Screenshot and document pointing data
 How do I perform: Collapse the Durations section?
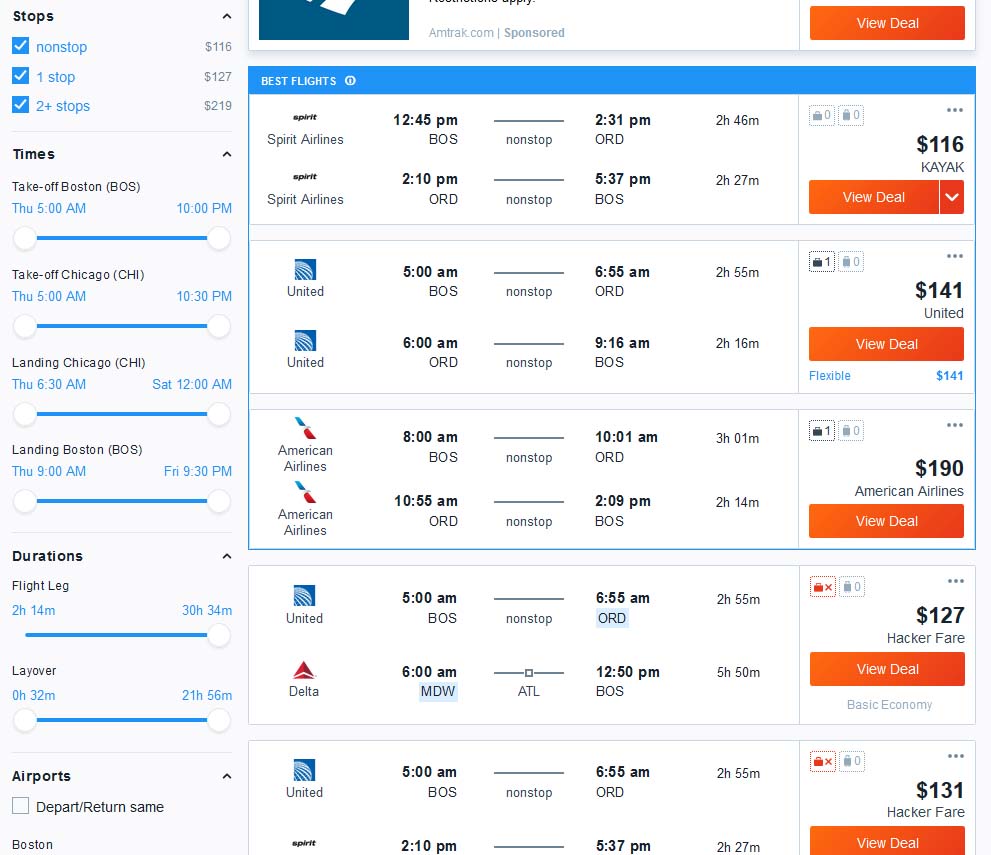tap(225, 556)
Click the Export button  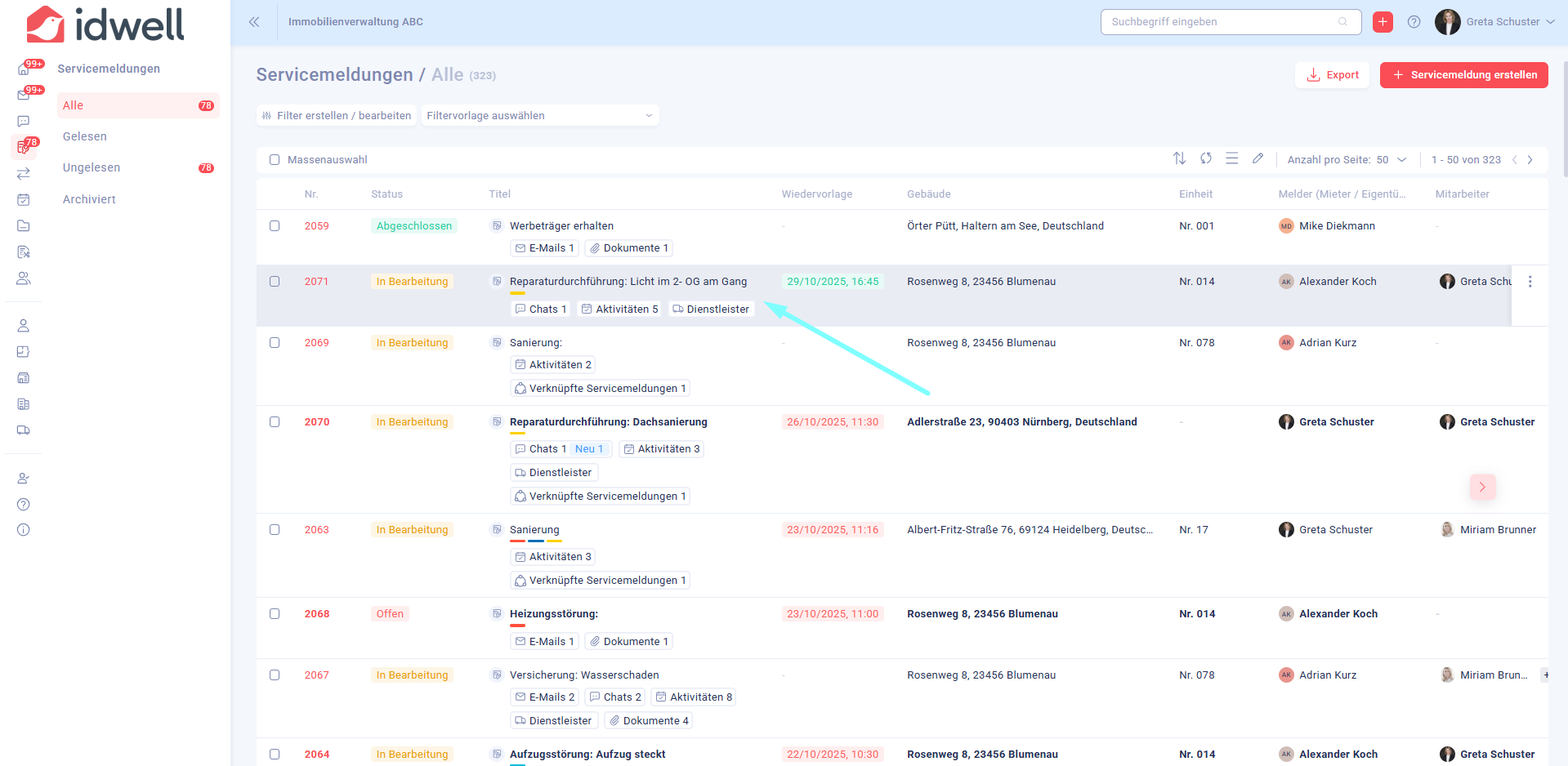point(1332,75)
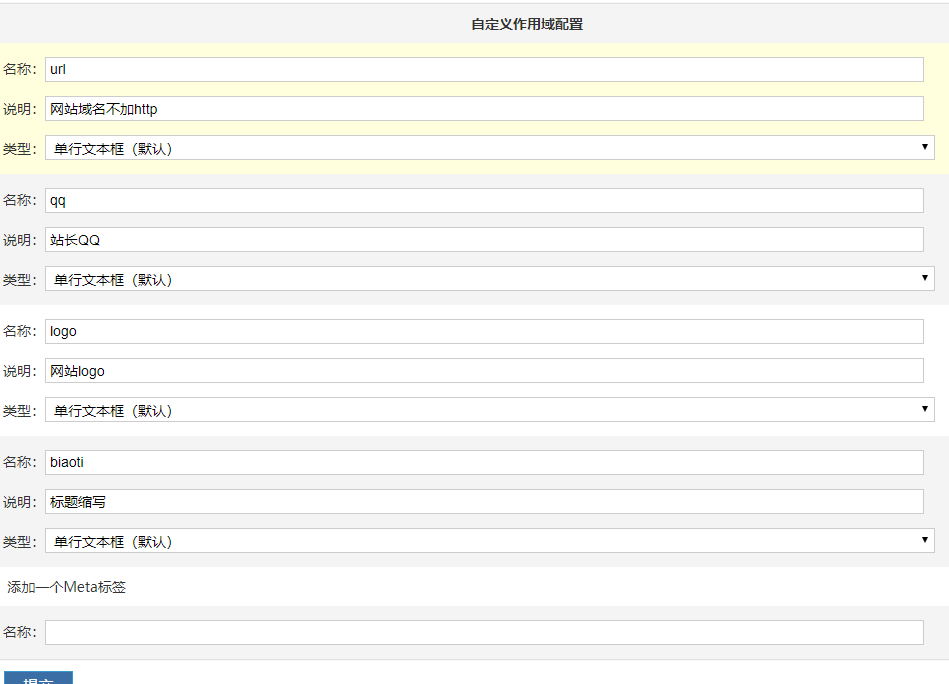
Task: Click the 名称 input containing url
Action: (x=400, y=69)
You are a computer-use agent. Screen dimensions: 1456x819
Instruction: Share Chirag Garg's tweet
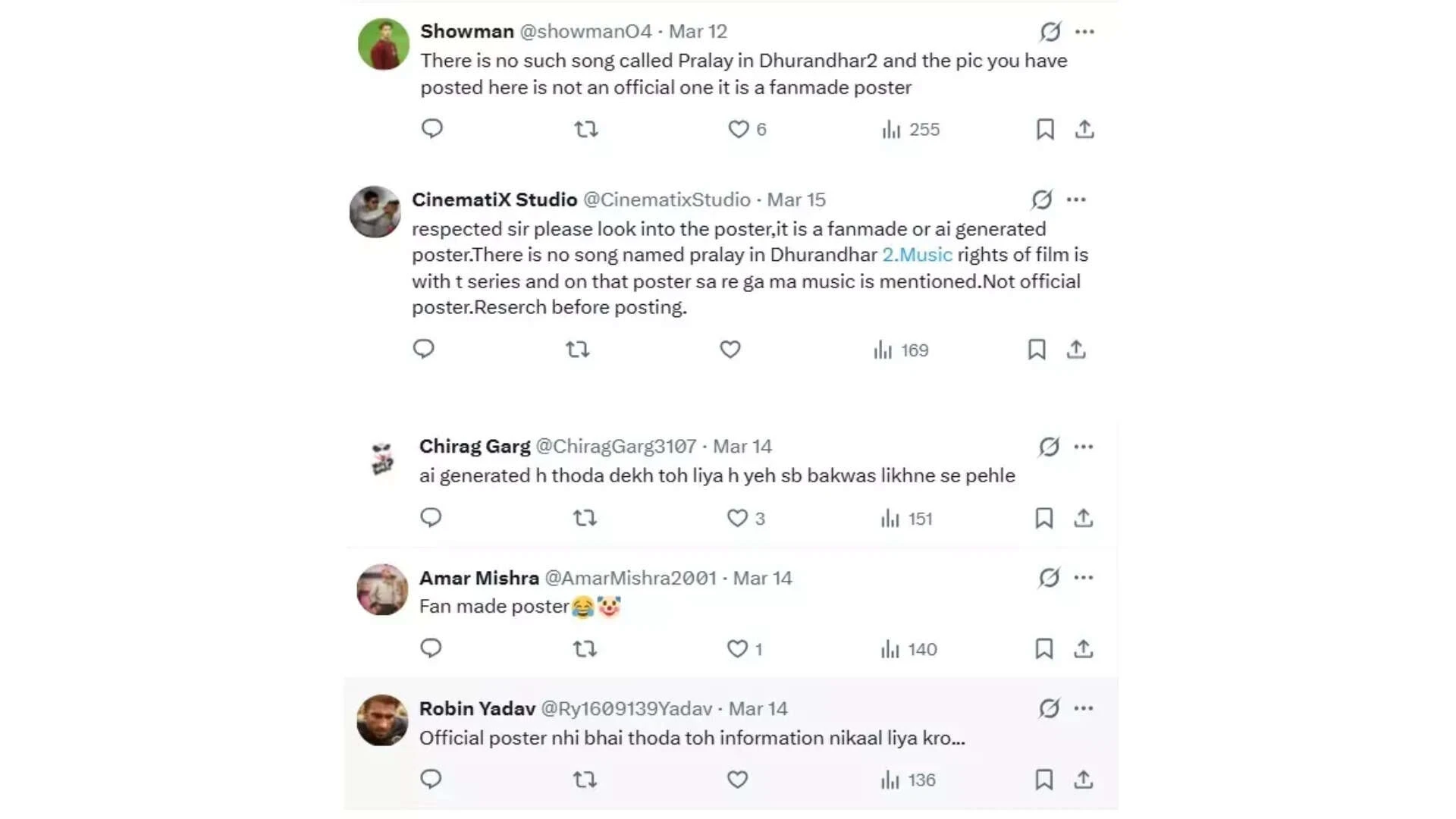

▶ _Stated goal_: Can you repeat the stretch of the data from the line containing "You are a computer-use" through the end of the data, without including the pictures?

▶ _Finished task_:
You are a computer-use agent. Screen dimensions: 1456x819
Instruction: Share Chirag Garg's tweet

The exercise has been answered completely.